Toutefois la crise sanitaire a permis de « tester » les relations russo-chinoises. Pour freiner le virus sur leurs territoires respectifs, Moscou et Pékin n’ont pas hésité à prendre des mesures unilatérales drastiques, sans consultation préalable. La pandémie a mis à jour la défiance existant à tous les niveaux entre les deux pays.
Sur le plan commercial, la pandémie a eu pour résultat immédiat d’accentuer le volume et donc l’asymétrie des échanges bilatéraux. Durant le premier trimestre de 2020, la part de la Chine est passée à 17,3% contre 15,8% à la même période de l’an dernier, malgré la baisse des prix du pétrole.
Avec le début de reprise de l’économie chinoise, les livraisons de pétrole russe ont augmenté au cours de ce premier trimestre de 16,7% par rapport à la même période de l’an dernier. Cette tendance s’est poursuivie en mai (+ 19,2%).
La même tendance est constatée dans les hautes technologies. La Russie a accentué sa coopération (et donc sa dépendance) avec les compagnies chinoises telles Huawei pour équiper ses réseaux télécoms et adopter les systèmes de surveillance numérique et de reconnaissance faciale, aux dépens des technologies occidentales.
Malgré sa supériorité économique, la Chine a besoin de l’alliance russe sur le plan international. Occupée à affirmer sa prééminence à Hong-Kong, Taïwan et dans les mers du Sud, Pékin a besoin de la tranquillité en Asie centrale et de la sécurité sur les 4000 km de frontière commune.

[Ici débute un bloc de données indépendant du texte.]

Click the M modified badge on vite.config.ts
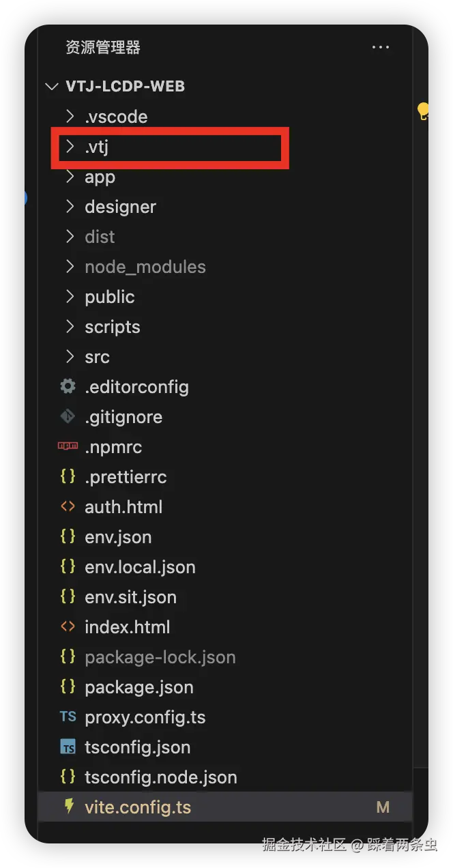coord(383,807)
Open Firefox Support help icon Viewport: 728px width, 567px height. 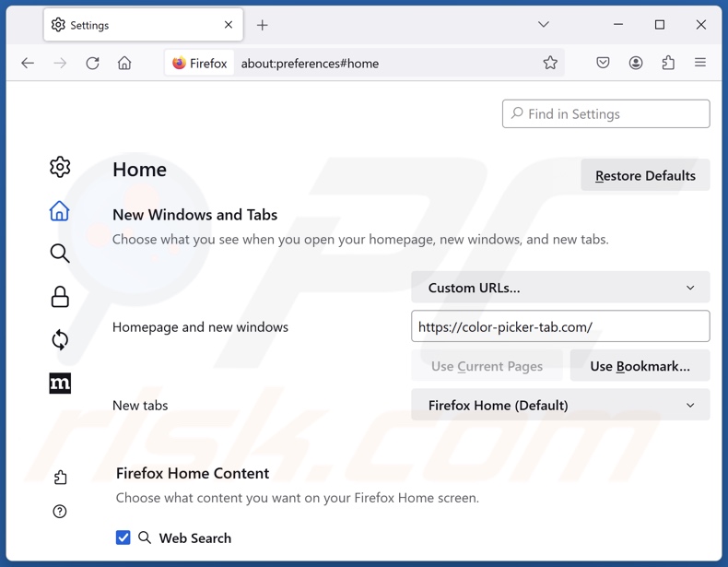click(60, 512)
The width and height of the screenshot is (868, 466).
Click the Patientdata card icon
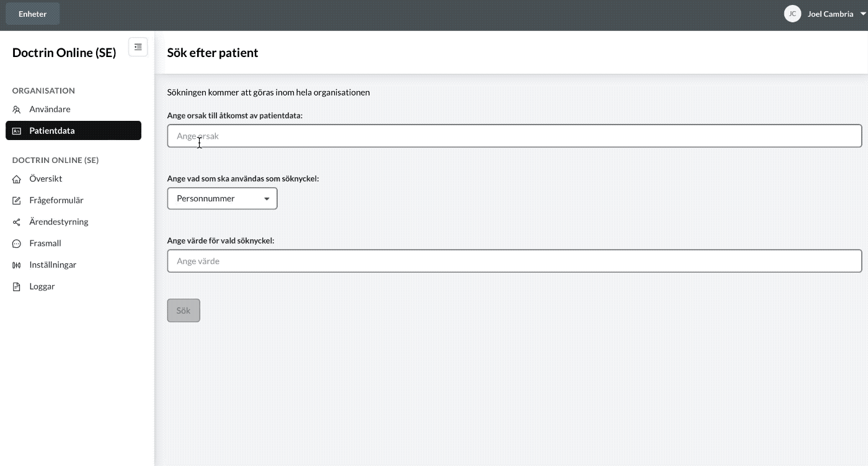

Mais, à plus long terme, Pékin pourrait changer d’attitude. Plus encore, comme l’écrit Bobo Lo en 2008 dans son ouvrage « L’Axe de convenance » : « Plusieurs commentateurs russes se demandent ce qui arriverait après la réunification de Taïwan avec le continent. Il y a une réelle inquiétude que l’Extrême Orient russe puisse un jour revenir sur la table dans quinze ou vingt ans et que, à ce moment-là, Moscou soit incapable de résister à la pression chinoise ».
Alors que se met en place une bipolarité américano-chinoise, l’alliance entre Moscou et Pékin dispose de la souplesse nécessaire qui permettrait aux deux protagonistes de varier leurs partenariats.
Un repositionnement de la Russie dans la confrontation américano-chinoise paraît inéluctable. Plutôt que de « mettre tous ses œufs dans le seul panier » de la Chine, la Russie pourrait se tourner davantage vers l’Union européenne.
S’agissant de l’économie, la Russie pourrait également multiplier ses partenaires. S’agissant plus spécifiquement de son « turn to the East », elle devrait, au-delà de la Chine, rechercher d’autres pays comme le Japon, la Corée du sud ou l’Inde.
En tout état de cause, une Chine omnipotente ne rendra pas la Russie plus malléable. Une Pax sinica accaparant la Russie est pour celle-ci totalement inacceptable.